Pixel coordinate grounding data
☆ ☆ ☆ ☆

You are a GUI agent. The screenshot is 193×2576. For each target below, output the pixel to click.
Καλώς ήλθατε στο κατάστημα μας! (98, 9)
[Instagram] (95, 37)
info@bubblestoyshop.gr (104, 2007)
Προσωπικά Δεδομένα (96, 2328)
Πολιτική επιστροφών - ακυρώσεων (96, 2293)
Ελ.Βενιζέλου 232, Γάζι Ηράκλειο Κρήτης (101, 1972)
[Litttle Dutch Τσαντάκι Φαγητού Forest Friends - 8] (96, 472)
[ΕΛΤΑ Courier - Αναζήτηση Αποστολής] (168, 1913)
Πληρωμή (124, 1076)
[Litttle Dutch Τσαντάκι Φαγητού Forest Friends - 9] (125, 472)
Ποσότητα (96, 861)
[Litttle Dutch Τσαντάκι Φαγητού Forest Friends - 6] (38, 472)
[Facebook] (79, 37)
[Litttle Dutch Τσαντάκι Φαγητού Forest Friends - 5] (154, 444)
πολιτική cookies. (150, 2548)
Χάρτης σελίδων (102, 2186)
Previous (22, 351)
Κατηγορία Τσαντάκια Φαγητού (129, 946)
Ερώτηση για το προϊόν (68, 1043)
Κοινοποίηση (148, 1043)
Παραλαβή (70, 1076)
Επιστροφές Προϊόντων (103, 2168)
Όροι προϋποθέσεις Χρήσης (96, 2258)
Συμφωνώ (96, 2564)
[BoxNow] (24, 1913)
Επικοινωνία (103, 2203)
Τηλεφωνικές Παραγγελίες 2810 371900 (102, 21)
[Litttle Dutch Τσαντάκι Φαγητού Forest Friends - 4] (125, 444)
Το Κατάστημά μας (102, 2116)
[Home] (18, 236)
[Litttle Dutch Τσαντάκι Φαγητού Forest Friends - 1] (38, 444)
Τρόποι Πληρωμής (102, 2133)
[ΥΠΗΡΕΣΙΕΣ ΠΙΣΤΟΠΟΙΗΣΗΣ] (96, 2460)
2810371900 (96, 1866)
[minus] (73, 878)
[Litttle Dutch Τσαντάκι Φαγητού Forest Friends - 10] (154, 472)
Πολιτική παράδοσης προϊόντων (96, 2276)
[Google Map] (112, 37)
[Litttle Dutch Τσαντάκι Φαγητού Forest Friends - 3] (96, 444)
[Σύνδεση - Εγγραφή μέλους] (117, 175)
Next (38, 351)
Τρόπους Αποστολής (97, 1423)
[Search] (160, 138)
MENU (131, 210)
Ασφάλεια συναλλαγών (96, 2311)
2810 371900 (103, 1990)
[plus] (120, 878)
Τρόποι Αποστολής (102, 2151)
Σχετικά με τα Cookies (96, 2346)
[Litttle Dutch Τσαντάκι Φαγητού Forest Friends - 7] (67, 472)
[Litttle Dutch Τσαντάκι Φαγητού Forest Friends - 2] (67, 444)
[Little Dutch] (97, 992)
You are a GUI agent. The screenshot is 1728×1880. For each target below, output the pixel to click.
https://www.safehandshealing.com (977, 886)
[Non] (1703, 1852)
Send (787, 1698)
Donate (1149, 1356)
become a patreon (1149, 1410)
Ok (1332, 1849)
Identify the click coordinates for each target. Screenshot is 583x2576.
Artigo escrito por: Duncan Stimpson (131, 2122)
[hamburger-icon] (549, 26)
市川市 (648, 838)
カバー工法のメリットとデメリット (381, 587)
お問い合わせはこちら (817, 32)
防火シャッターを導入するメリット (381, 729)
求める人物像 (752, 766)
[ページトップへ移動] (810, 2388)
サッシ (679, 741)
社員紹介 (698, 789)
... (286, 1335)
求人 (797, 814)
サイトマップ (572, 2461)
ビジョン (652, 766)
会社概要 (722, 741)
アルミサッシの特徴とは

☆ ☆ ☆ ☆

Could you restate word for word the lines above from the one containing "[minus] (73, 878)" through the one containing "Τρόπους Αποστολής (97, 1423)", both included, and nothing else?

[minus] (73, 878)
[Litttle Dutch Τσαντάκι Φαγητού Forest Friends - 10] (154, 472)
Πολιτική παράδοσης προϊόντων (96, 2276)
[Google Map] (112, 37)
[Litttle Dutch Τσαντάκι Φαγητού Forest Friends - 3] (96, 444)
[Σύνδεση - Εγγραφή μέλους] (117, 175)
Next (38, 351)
Τρόπους Αποστολής (97, 1423)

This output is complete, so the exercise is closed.